Die Schmerzensspur von Kolonialismus, Imperialismus, Gewalt und Krieg ist eine Weltkarte mit unzähligen Einträgen und Widerstandspunkten. Die ,Last’ der Geschichte zeigt sich in den vielen Gestalten der Reparatur und des Unreparierbaren, die in dieser Ausgabe verhandelt werden: In der Wiederbesetzung von Räumen und Erinnerungsarbeit in Australien. Im Gedenken an die Raubzüge auf arabische Bücher in Westjerusalem, die nach dessen Besetzung als verwaist verbrämt wurden, um sie sich aneignen zu können. Im un(zu)gehörigen Deutsch in Kamerun und der dortigen Germanistik, die durch eigenständige Forschungsperspektiven die imperiale Logik von Zentrum und Peripherie auch philologisch-kulturpolitisch aushebelt. Andere Beiträge handeln etwa von Reparationszahlungen für Völkermorde und der Zerstörung kultureller Güter, vom Reparieren zerstörter Natur in der Geschichte der urbanen Wiederansiedlung des Wanderfalkens oder vom Kulturzentrum Hellerau in Dresden und dessen Wirken an Grenzübergängen jedweder Provenienz. Schließlich findet sich auch ein Versuch über das Gespenst der europäischen Trauer im Verlust «der anderen Seite»: jener schwierigen Möglichkeiten, Hoffnungen, Befürchtungen und Ängste, die mit dem Mauerfall in einen völlig neuen Aggregatszustand getreten sind und im wiedervereinigten Deutschland den nie verschwundenen mörderischen Rechtsextremismus wieder haben ans Tageslicht treten lassen.

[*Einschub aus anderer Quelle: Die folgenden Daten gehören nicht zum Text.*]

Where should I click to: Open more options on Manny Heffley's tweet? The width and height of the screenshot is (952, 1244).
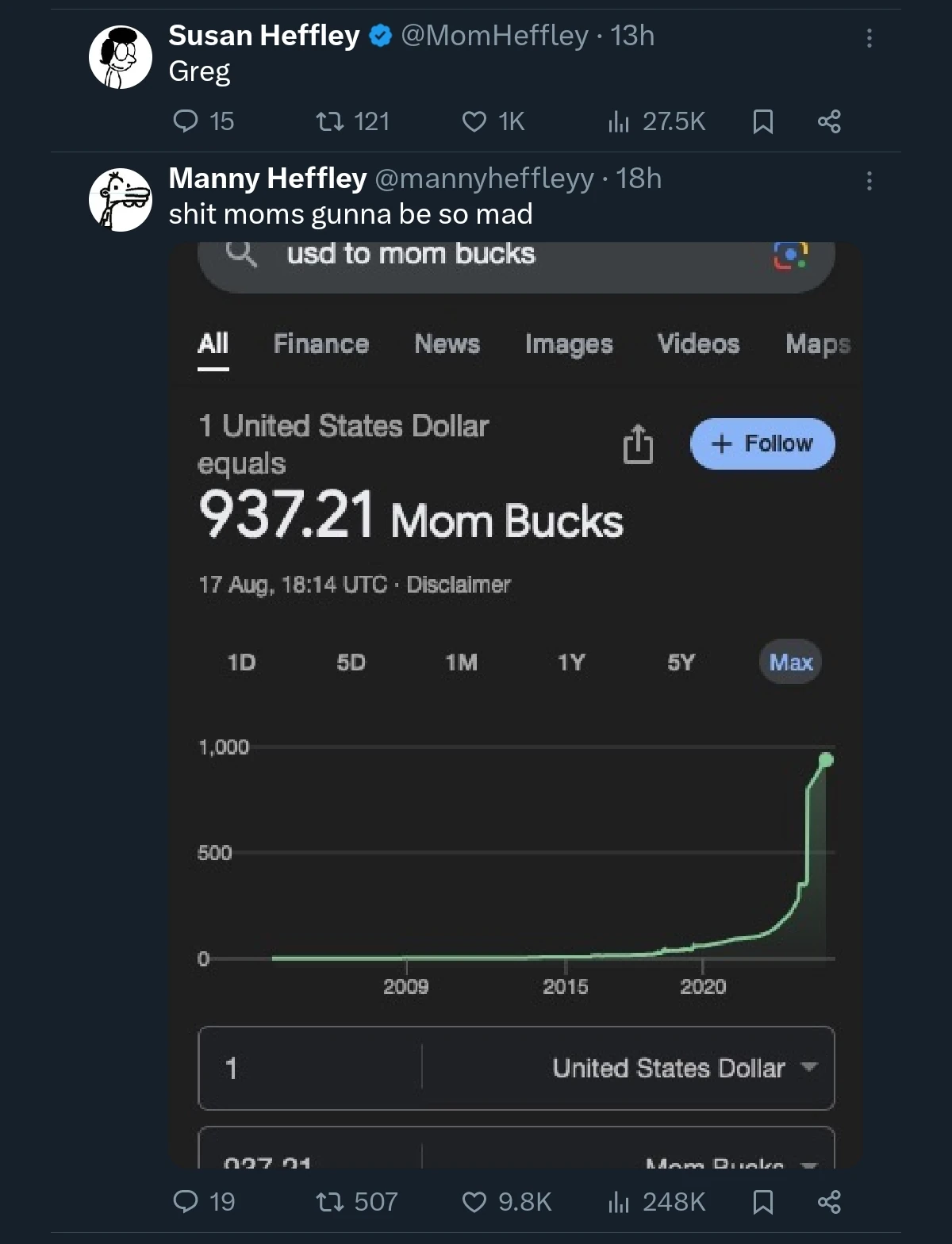coord(869,181)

Nicht alle, aber viele der durchwegs gut bis glänzend geschriebenen (teils literarischen) Essays setzen sich mit der deutschen Geschichte auseinander oder gehen von ihren Symptomen aus. Es ist eine Zeitschrift, in der Schriftstellerinnen und Künstler, Analytikerinnen und Juristen das Reparieren in sehr eigenständiger Weise und in ganz unterschiedlichen Zugängen behandeln. Gemeinsam ist ihnen eine ernsthafte Auseinandersetzung mit den gesellschaftlichen und kulturellen Praktiken des Eingedenkens in einer unübersichtlichen Welt voller (verschieden) erfahrener und geteilter Gegenwarten. Was die Perspektiven vereinigt, ist der unbedingte Anspruch nicht auf ein restauriertes, sondern auf ein repariertes bzw. reparierbares Leben. Nur letzteres ist ein emanzipatorisches Projekt und unterscheidet sich vom reaktionären Kulturalismus der neuen Rechten, die diese Semantik teilweise simulierend übernimmt, um sich ein instrumentelles Opfernarrativ zurechtzulegen. Es ist nicht das geringste Verdienst von Rhinozeros, dass hier absolut keine Verwechslungsgefahr besteht. So bleibt dieser Zeitschrift eine dicke Haut mit vielen weiteren Auftritten und ein langes Überleben zu wünschen.